Print the lines that run from the line with "Choose Run as" to the line with "Click the red X delete icon", keeping both end lines, exactly as they appear in the entries below, and nothing else.

Data:
[Start of Attachment]

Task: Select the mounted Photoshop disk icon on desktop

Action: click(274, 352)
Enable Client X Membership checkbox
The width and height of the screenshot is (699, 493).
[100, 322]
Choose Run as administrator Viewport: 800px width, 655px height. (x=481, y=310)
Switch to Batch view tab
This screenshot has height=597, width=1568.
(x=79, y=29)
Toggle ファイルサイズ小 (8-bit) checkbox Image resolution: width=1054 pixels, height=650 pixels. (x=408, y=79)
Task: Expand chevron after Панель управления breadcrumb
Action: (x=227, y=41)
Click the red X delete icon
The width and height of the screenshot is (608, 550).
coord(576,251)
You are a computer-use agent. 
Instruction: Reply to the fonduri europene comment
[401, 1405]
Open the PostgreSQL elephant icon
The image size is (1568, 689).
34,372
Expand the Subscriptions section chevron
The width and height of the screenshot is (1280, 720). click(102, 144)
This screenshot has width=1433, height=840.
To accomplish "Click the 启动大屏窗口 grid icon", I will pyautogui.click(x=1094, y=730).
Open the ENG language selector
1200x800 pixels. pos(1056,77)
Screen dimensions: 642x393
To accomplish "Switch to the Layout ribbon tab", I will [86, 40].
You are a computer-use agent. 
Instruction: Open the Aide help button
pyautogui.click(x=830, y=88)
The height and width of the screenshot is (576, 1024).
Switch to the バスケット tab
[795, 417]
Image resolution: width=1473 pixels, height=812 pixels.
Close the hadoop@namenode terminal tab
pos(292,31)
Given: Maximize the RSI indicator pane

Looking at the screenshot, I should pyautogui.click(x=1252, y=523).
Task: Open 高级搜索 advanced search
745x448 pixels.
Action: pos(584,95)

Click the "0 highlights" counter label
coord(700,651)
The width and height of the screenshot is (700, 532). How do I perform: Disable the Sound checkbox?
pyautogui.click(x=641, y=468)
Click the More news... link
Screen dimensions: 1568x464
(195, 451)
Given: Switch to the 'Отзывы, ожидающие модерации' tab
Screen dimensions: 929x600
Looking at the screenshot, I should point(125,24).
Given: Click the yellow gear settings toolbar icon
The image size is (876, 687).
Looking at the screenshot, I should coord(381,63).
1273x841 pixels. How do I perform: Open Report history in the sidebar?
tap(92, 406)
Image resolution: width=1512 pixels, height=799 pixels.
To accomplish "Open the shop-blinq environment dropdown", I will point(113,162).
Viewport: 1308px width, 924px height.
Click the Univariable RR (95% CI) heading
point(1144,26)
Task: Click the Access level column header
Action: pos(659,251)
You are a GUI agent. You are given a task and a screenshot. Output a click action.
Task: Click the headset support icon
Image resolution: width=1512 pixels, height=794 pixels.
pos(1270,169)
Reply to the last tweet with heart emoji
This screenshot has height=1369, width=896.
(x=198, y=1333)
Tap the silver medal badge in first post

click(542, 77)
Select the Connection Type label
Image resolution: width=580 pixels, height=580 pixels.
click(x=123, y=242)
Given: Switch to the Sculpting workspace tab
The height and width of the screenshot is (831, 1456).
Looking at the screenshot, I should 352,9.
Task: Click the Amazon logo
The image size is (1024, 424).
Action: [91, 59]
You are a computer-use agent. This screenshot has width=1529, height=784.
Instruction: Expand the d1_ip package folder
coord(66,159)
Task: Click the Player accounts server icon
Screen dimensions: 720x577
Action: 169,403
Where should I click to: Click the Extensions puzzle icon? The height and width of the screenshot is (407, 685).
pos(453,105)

[End of Attachment]

Solved problem:
Choose Run as administrator Viewport: 800px width, 655px height. (x=481, y=310)
Switch to Batch view tab
This screenshot has height=597, width=1568.
(x=79, y=29)
Toggle ファイルサイズ小 (8-bit) checkbox Image resolution: width=1054 pixels, height=650 pixels. (x=408, y=79)
Task: Expand chevron after Панель управления breadcrumb
Action: (x=227, y=41)
Click the red X delete icon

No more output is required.